PDA

View Full Version : Interconnects between SS and valve components



bonzo
August 9, 2016, 05:49 AM
Hi all, on some messages exchanged with Gary Koh he mentioned that when people try to mix and match valve and SS components, he finds that the interconnect connecting the two plays an important role.

Just wanted to check experiences of those who found their cable sensitivity increased when they added a mix of valves and SS in their chain.

jadedavid
August 9, 2016, 08:36 AM
While it is clear, to my ears, that cables do make a difference (and we'll leave the rest of that discussion alone) I have not found that mixing valves & S.S. to be any diffefent than S.S.-S.S. or Valves-Valves when it comes to cables. With the exception of cable shielding. Occasionally it is necessary with some gear.
my 2 cents worth

Steve
August 9, 2016, 09:46 AM
Important to use shielded cables for tube gear from my experience.

Mike
August 9, 2016, 09:50 AM
Cables play an important role in lowering overall system noise floor, but, they play a crucial role in final "seasoning" of a system. Whether you are looking for a cable that adds nothing, one that smooths out some rough edges or one that adds detail, are just some of the options.

bonzo
August 9, 2016, 10:03 AM
Yes but does it change to due to impedance issues between valve and SS?

Mike
August 9, 2016, 10:09 AM
Yes but does it change to due to impedance issues between valve and SS?

For analog, no.

For digital, yes.

bonzo
August 9, 2016, 10:16 AM
For analog, no.

For digital, yes.

Interesting, why only between digital, and not with a valve phono?
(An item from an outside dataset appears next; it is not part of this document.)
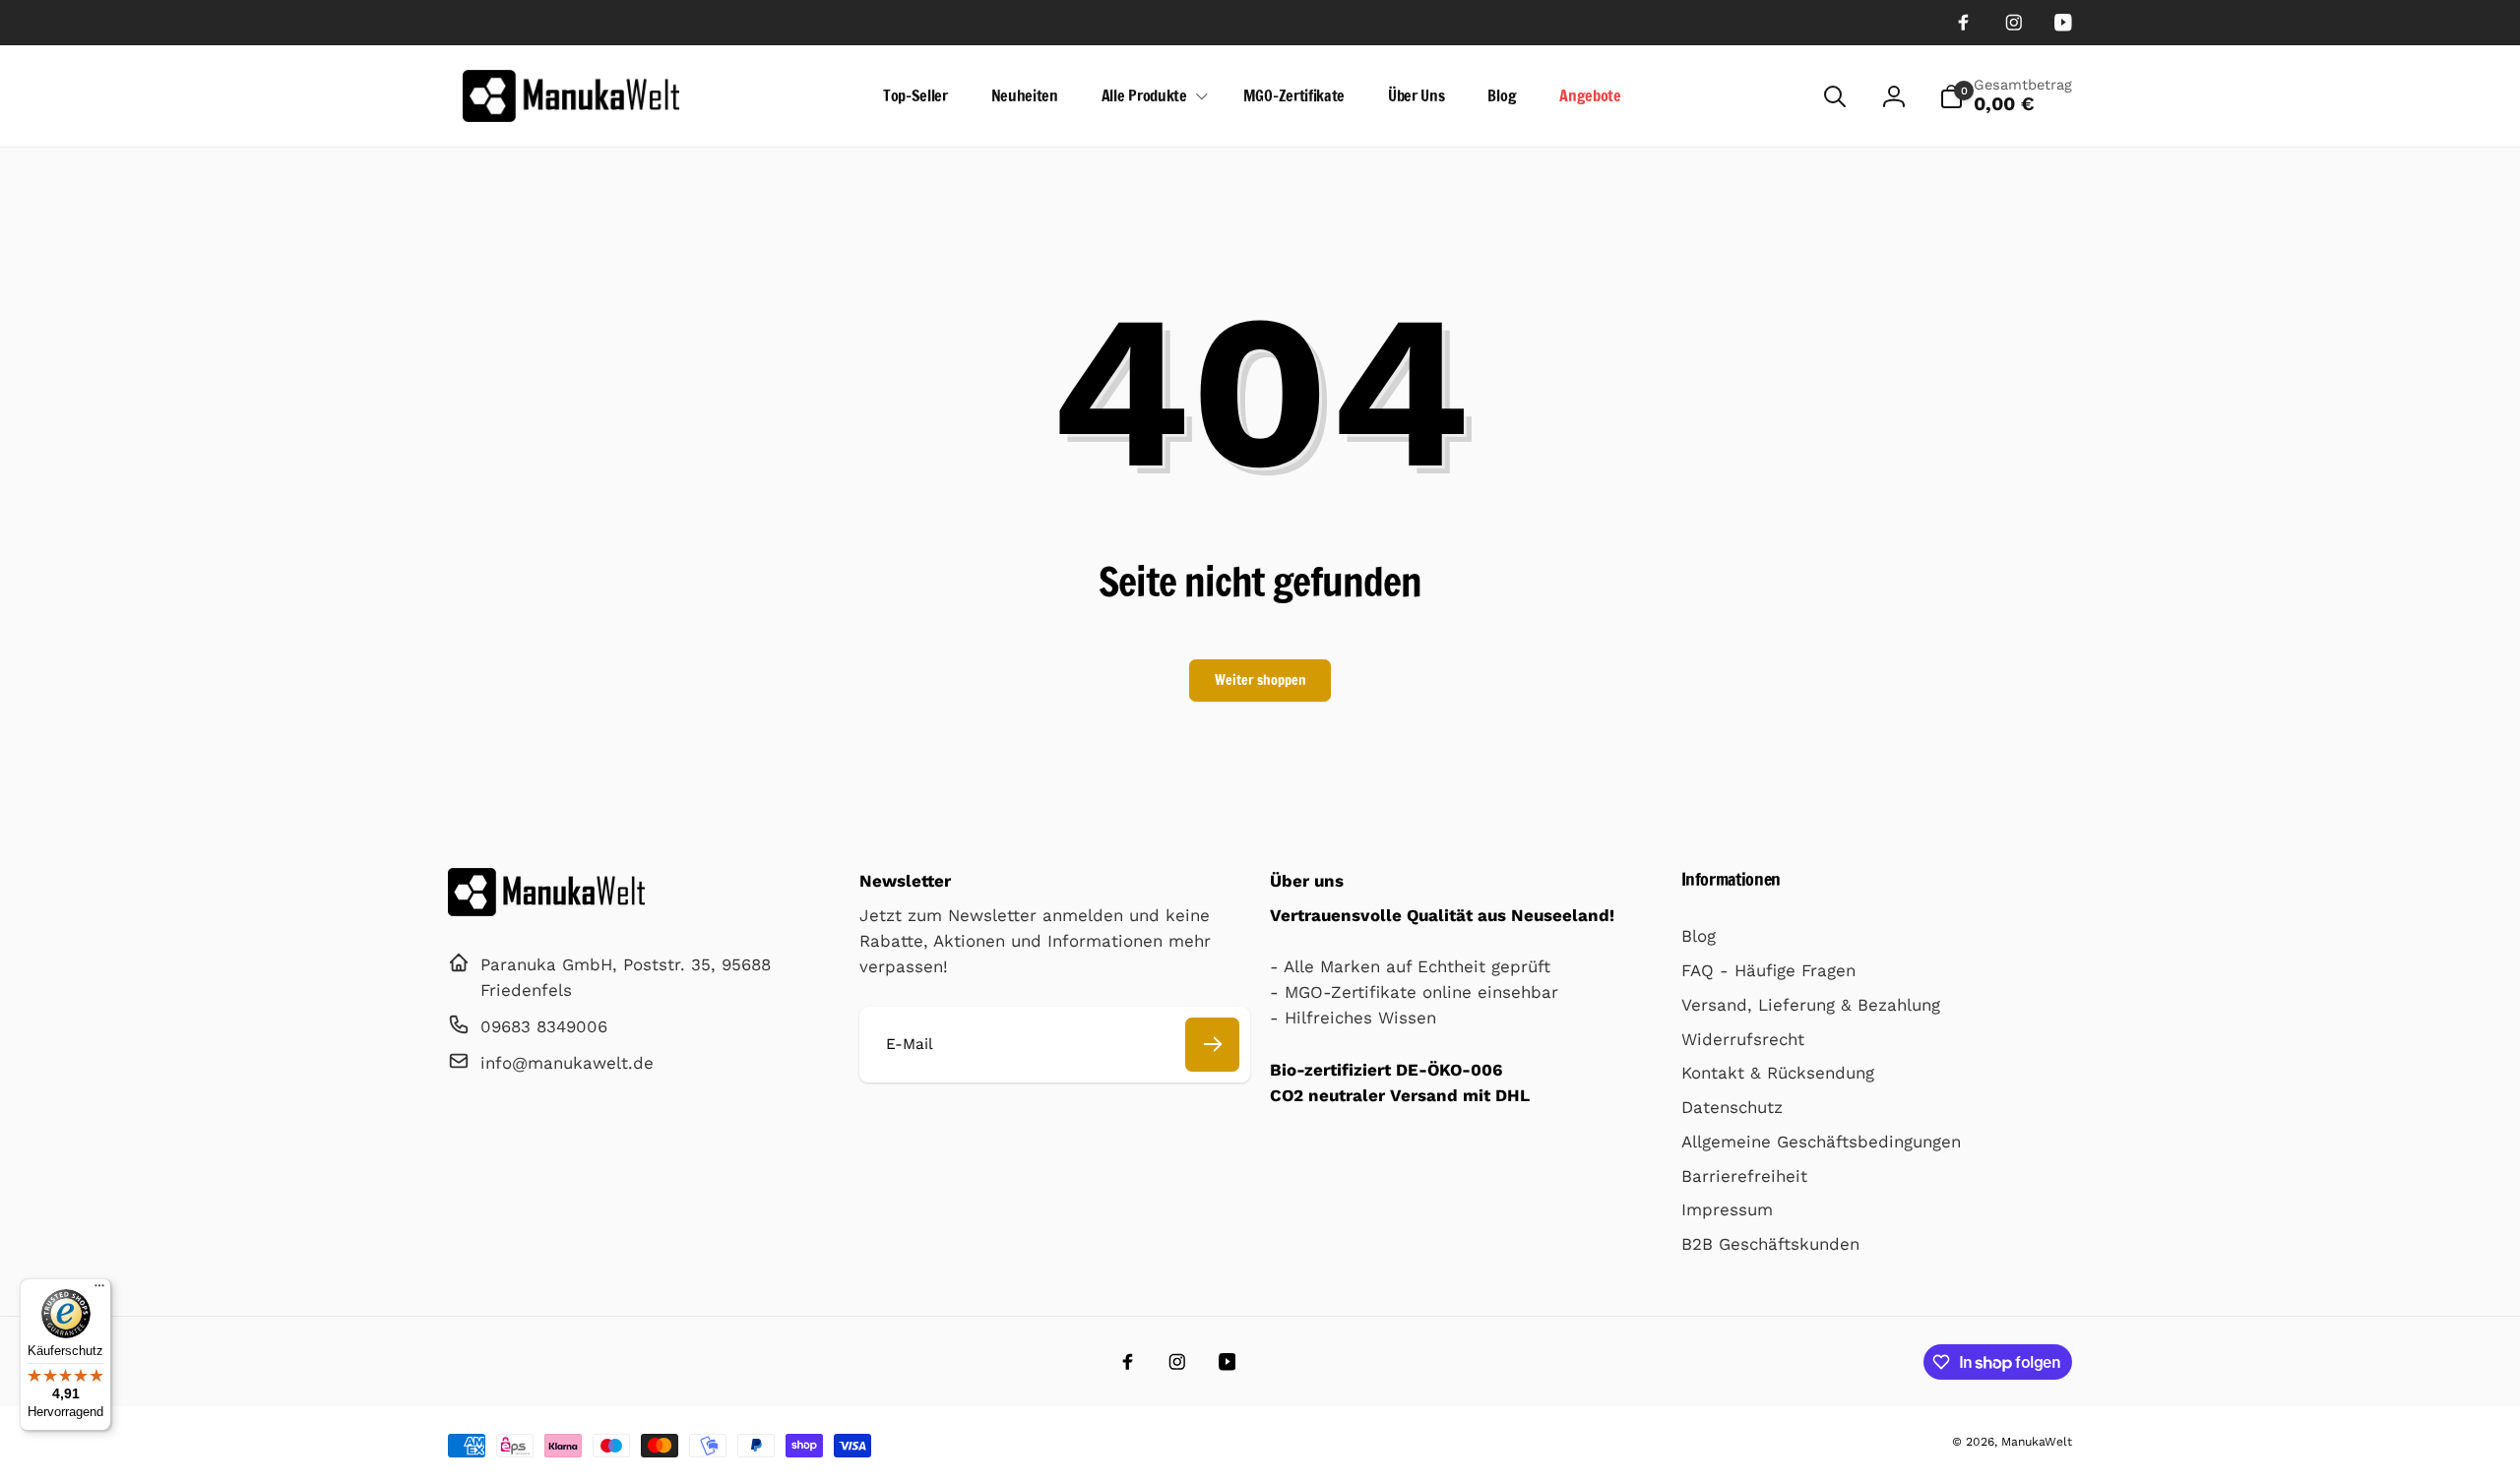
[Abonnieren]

So when you connected your Lampi to a SS pre you had to experiment with cables?

Mike
August 9, 2016, 10:33 AM
Found this on the web:

Transmission line impedance is critical in some applications, and not so critical in others. In analog audio, particularly, impedance is basically a nonfactor--because at the relatively low frequencies involved in analog audio, and at anything approaching ordinary lengths, any reasonably designed cable will effectively "pass through" the impedance of the devices at either end--and the input and output impedances of line-level analog audio devices themselves are usually not critical. For analog audio cables, other design considerations like shielding and capacitance may be very important, but impedance really is not.

But the behavior of cables changes as signal frequencies increase. This is so because as frequency increases, the electrical "wavelength" of a signal becomes shorter and shorter; at video frequencies, signal wavelength is short enough to start causing problems. As the length of a cable becomes closer to a large fraction of the electrical wavelength of the signal it carries, the likelihood of significant, picture-altering reflections from impedance mismatch increases. The whole cable can resonate at the wavelength of the signal, or of a portion of the signal, and the impact on signal quality will be anything but good. Video signals, too, are complex; they occupy not a single frequency, but a whole range of frequencies--this is why we so often speak of the "bandwidth" of a signal--and so a mismatch will affect different parts of the signal differently.

Because the effects of impedance mismatch are dependent upon frequency, the issue has particular relevance for digital signals. Where analog audio or video signals consist of electrical waves which rise or fall continuously through a range, digital signals are very different--they switch rapidly between two states representing bits, 1 and 0. This switching creates something close to what we call a "square wave," a waveform which, instead of being sloped like a sine wave, has sharp, sudden transitions (in practice, the "square waves" in digital signals aren't really quite square). Although a digital signal can be said to have a "frequency" at the rate at which it switches, electrically, a square wave of a given frequency is equivalent to a sine wave at that frequency accompanied by an infinite series of harmonics--that is, multiples of the frequency. If all of these harmonics aren't faithfully carried through the cable--and, in fact, it's physically impossible to carry all of them faithfully--then the "shoulders" of the digital square wave begin to round off. The more the wave becomes rounded, the higher the possibility of bit errors becomes. The device at the load end will, of course, reconstitute the digital information from this somewhat rounded wave, but as the rounding becomes worse and worse, eventually there comes a point where the errors are too severe to be corrected, and the signal can no longer be reconstituted. The best defense against the problem is, of course, a cable of the right impedance: for digital video or SPDIF digital audio, this means a 75 ohm cable; for AES/EBU balanced digital audio, this means a 110 ohm cable.

a.wayne
August 9, 2016, 10:49 AM
Yes but does it change to due to impedance issues between valve and SS?


Yes , cables are RLC circuits and impedance differences between units will make cable changes necessary for optimum results ..

bonzo
August 9, 2016, 10:52 AM
So it is a matter of trial and error?

a.wayne
August 9, 2016, 11:05 AM
Yes , mostly because of the different cable compositions, apart from the EQ effect, there is noise rejection , some cables are better at this than others . Best to find a cable dealer that will allow you to take home multiple sets of cables and EQ away...
:)

PS: Best to look at output/ input impedances when selecting components, impedance mismatch will destroy a good setup ..

a.wayne
August 9, 2016, 11:42 AM
BTW,

The point Gary is trying to make , If you flip cables and come up with the desired combination for your SS setup, then its unlikely those same cables will be optimum when going tubes/ss ...